(Dataset records begins)

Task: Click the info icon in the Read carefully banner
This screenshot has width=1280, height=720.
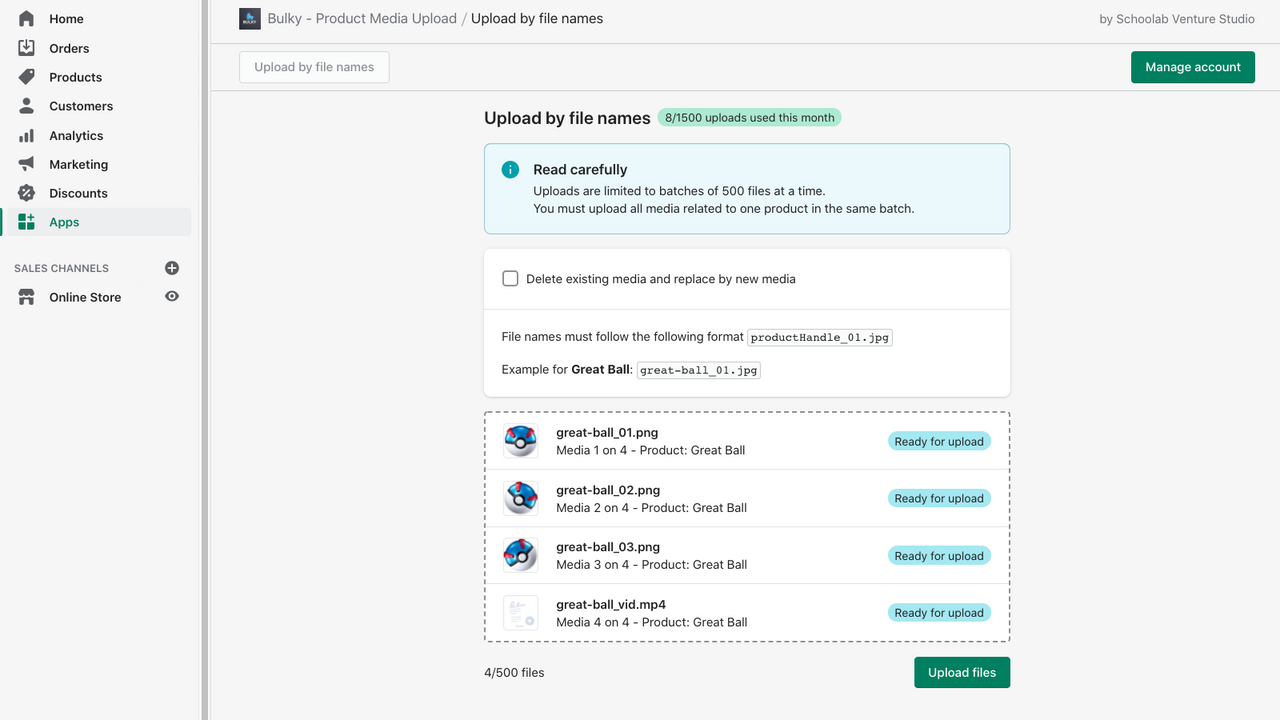Action: click(x=510, y=170)
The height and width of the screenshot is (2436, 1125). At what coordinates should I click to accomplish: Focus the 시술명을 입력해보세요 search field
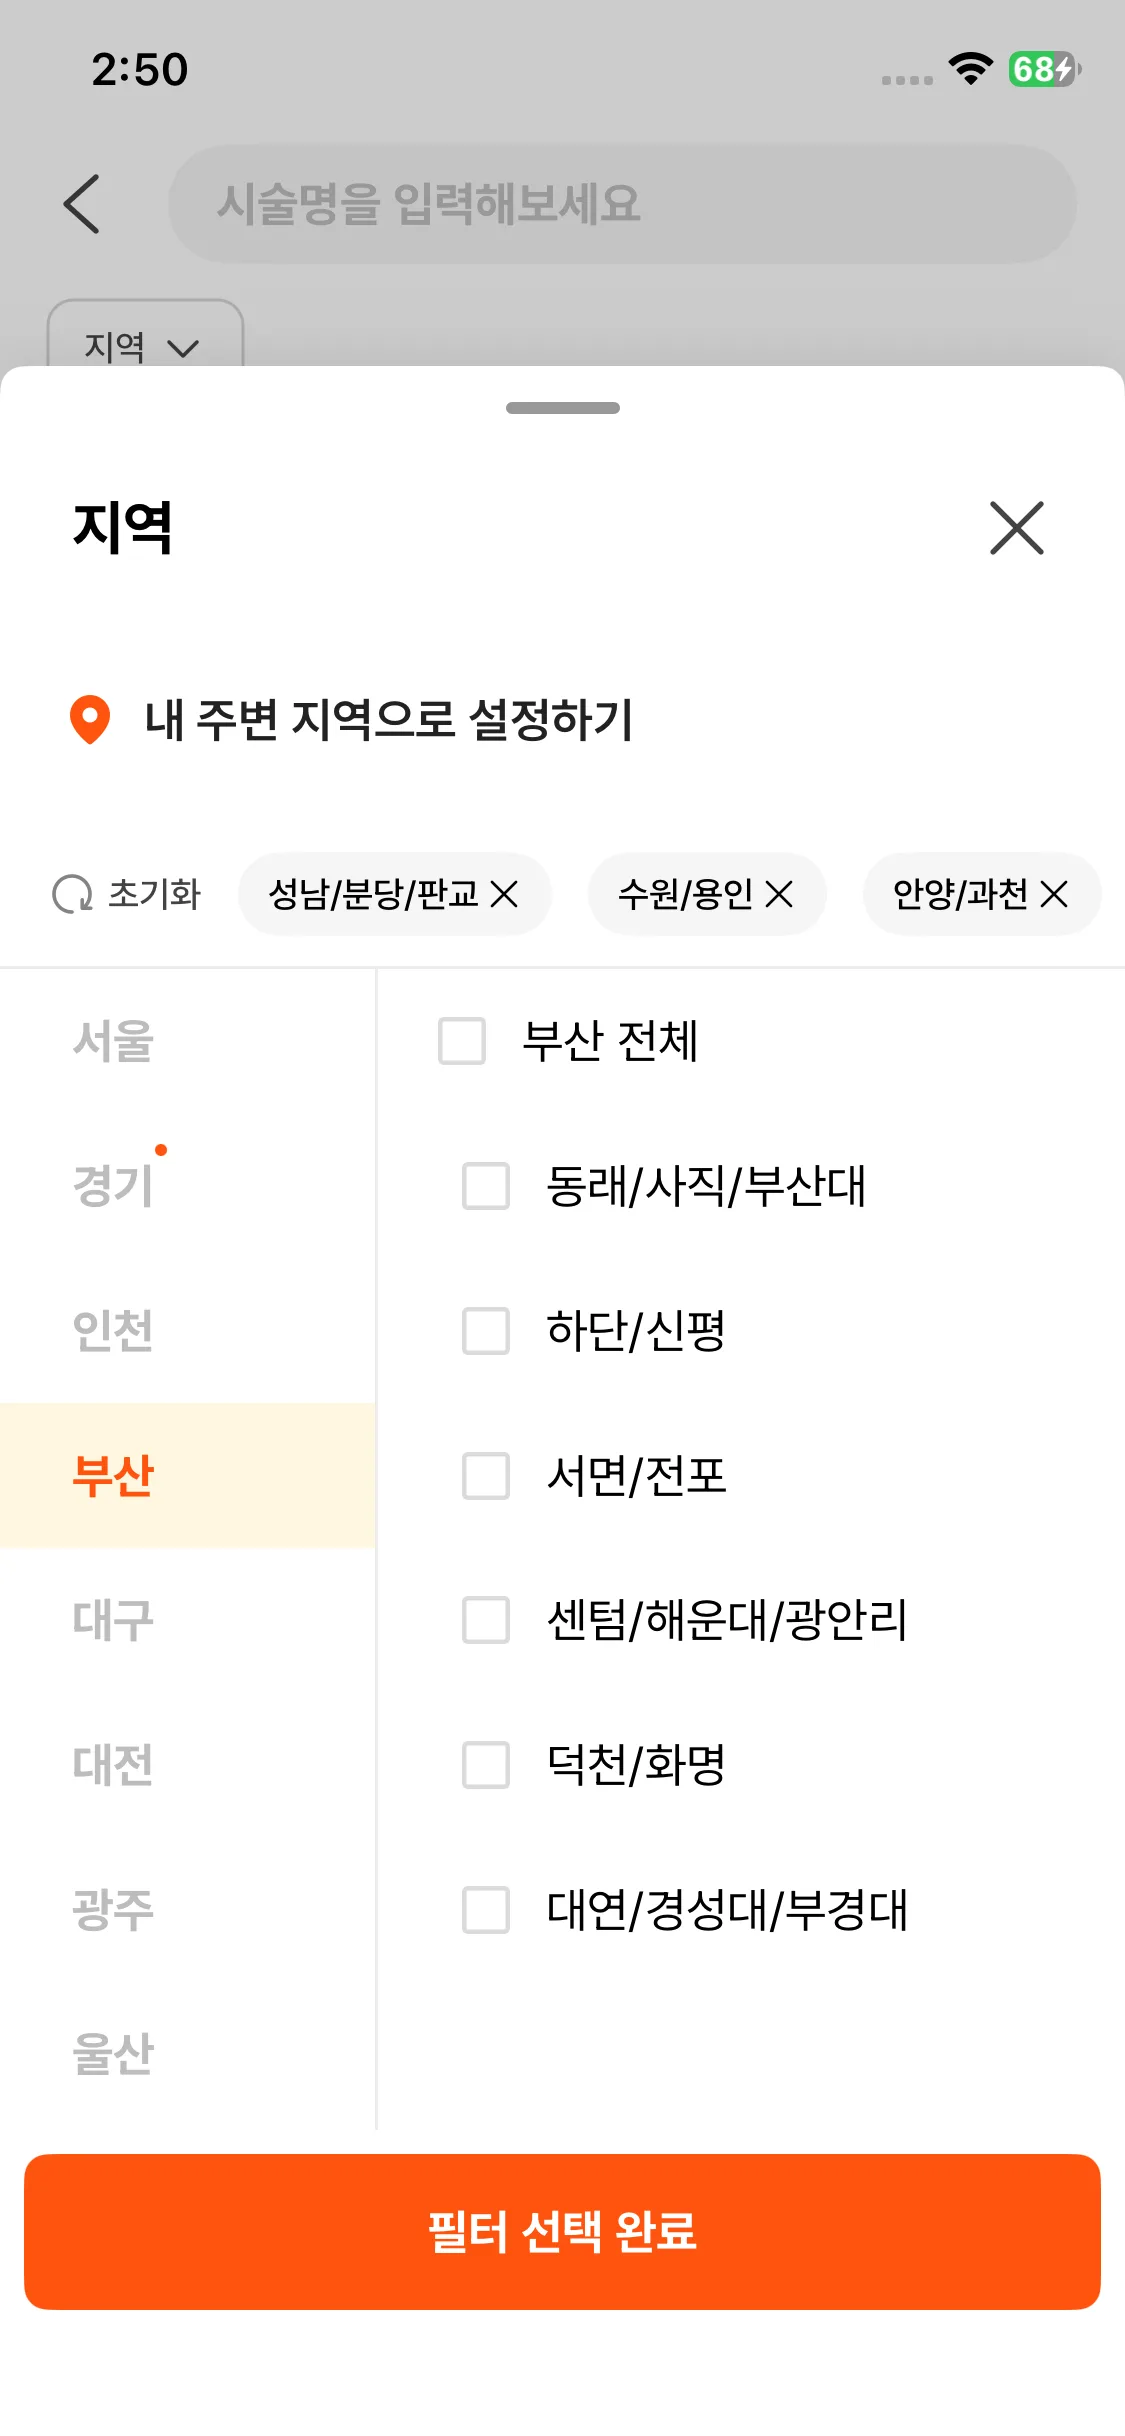(622, 204)
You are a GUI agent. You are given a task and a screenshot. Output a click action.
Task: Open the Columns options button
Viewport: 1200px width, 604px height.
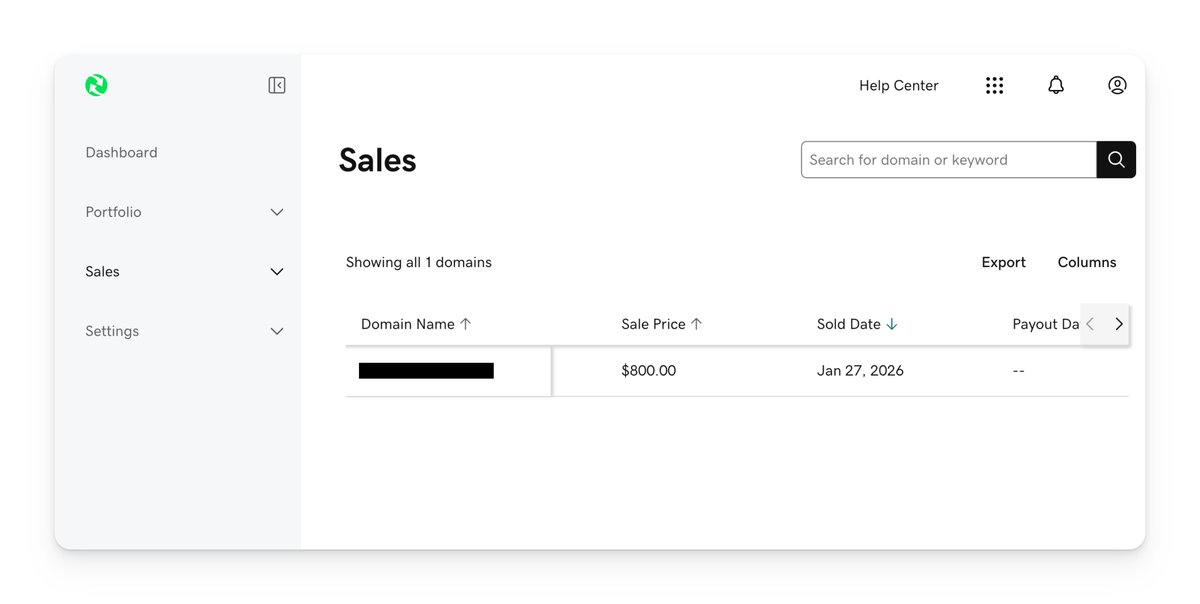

(Dataset records ends)

Give back every entry word for word, and drop the pictures as you go.

Task answer:
Task: Click the info icon in the Read carefully banner
This screenshot has width=1280, height=720.
Action: click(x=510, y=170)
The height and width of the screenshot is (2436, 1125). At what coordinates should I click to accomplish: Focus the 시술명을 입력해보세요 search field
(622, 204)
You are a GUI agent. You are given a task and a screenshot. Output a click action.
Task: Open the Columns options button
Viewport: 1200px width, 604px height.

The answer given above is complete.